## [Activity]
Your copy of the listing must be exact and must hold no images.

[Opening Data supplied section]

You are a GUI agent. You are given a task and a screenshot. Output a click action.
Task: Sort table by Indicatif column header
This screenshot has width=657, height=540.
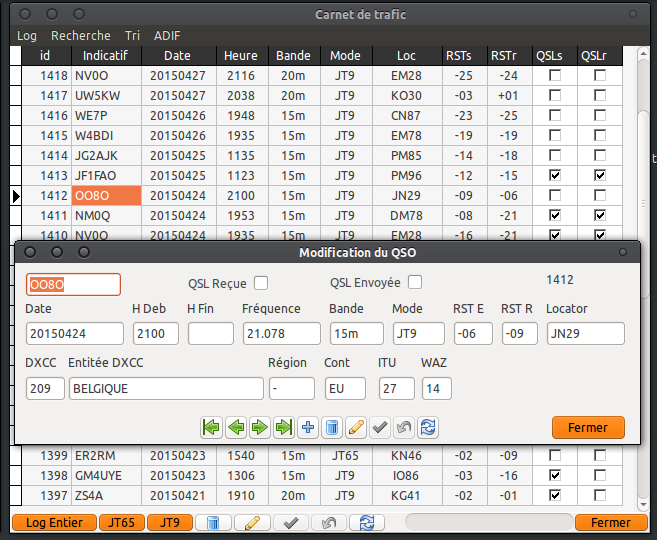105,56
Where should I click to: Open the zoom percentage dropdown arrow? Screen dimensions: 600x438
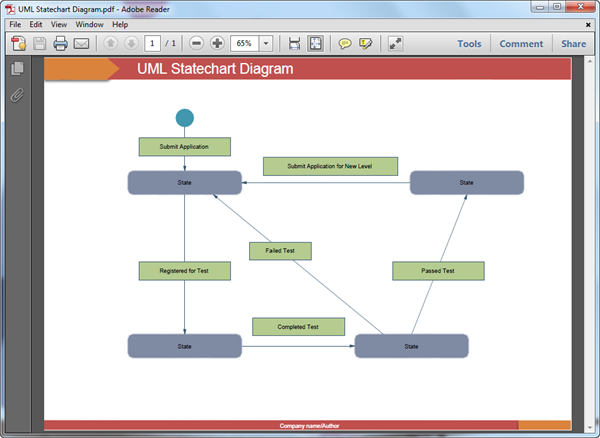266,44
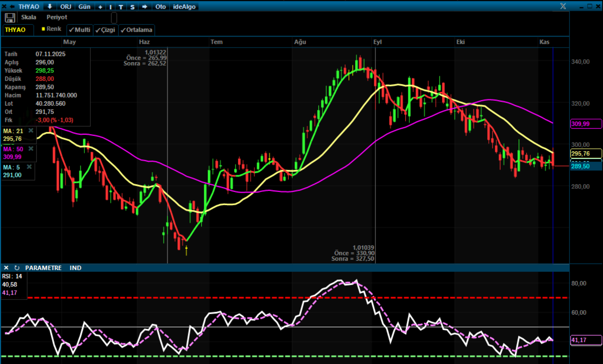Click the save chart floppy disk icon
603x364 pixels.
coord(10,18)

[Closing Data supplied section]

## [Final answer]
You are a GUI agent. You are given a task and a screenshot. Output a click action.
Task: Sort table by Indicatif column header
This screenshot has width=657, height=540.
105,56
Where should I click to: Open the zoom percentage dropdown arrow? Screen dimensions: 600x438
266,44
Click the save chart floppy disk icon
603x364 pixels.
coord(10,18)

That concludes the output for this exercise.